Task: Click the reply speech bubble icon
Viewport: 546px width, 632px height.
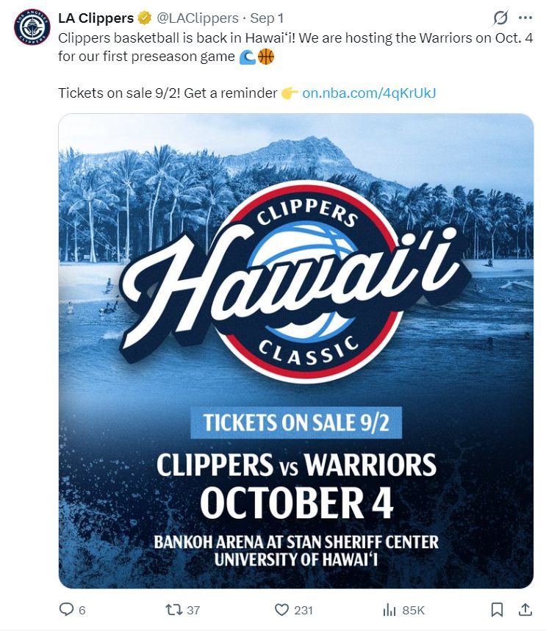Action: pos(66,609)

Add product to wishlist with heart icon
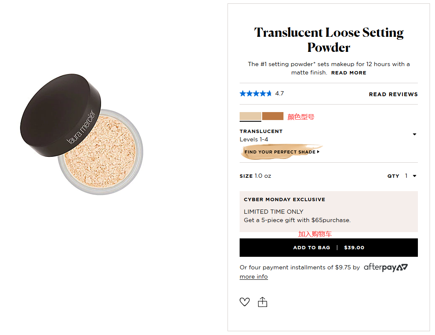245,302
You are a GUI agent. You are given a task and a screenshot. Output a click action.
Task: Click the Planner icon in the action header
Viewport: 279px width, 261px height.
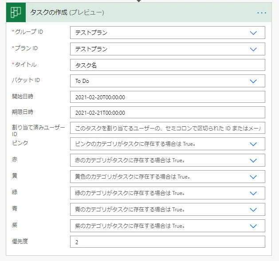point(16,12)
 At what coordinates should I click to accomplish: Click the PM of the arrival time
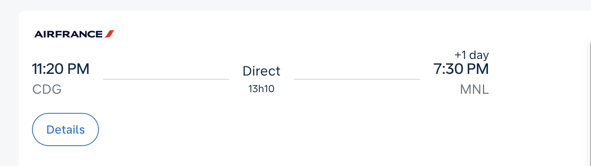pos(478,69)
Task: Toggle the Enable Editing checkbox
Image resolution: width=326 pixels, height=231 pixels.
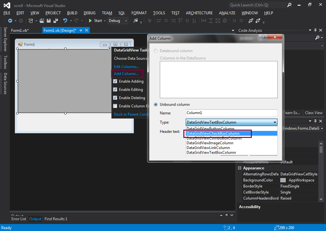Action: pyautogui.click(x=115, y=90)
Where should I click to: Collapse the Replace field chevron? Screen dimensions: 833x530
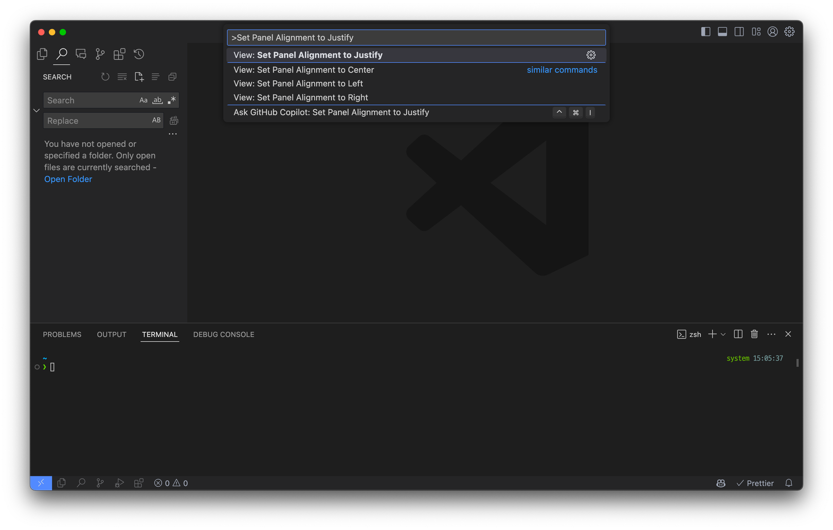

Exercise goal:
Stop after the line containing "Task: Toggle the Enable Editing checkbox": copy the records exactly from the first line up to there, leaving pictures out.

Response to this exercise:
Task: Click the reply speech bubble icon
Viewport: 546px width, 632px height.
Action: pos(66,609)

Add product to wishlist with heart icon
245,302
You are a GUI agent. You are given a task and a screenshot. Output a click action.
Task: Click the Planner icon in the action header
Viewport: 279px width, 261px height.
point(16,12)
 At what coordinates should I click to accomplish: Click the PM of the arrival time
pos(478,69)
Task: Toggle the Enable Editing checkbox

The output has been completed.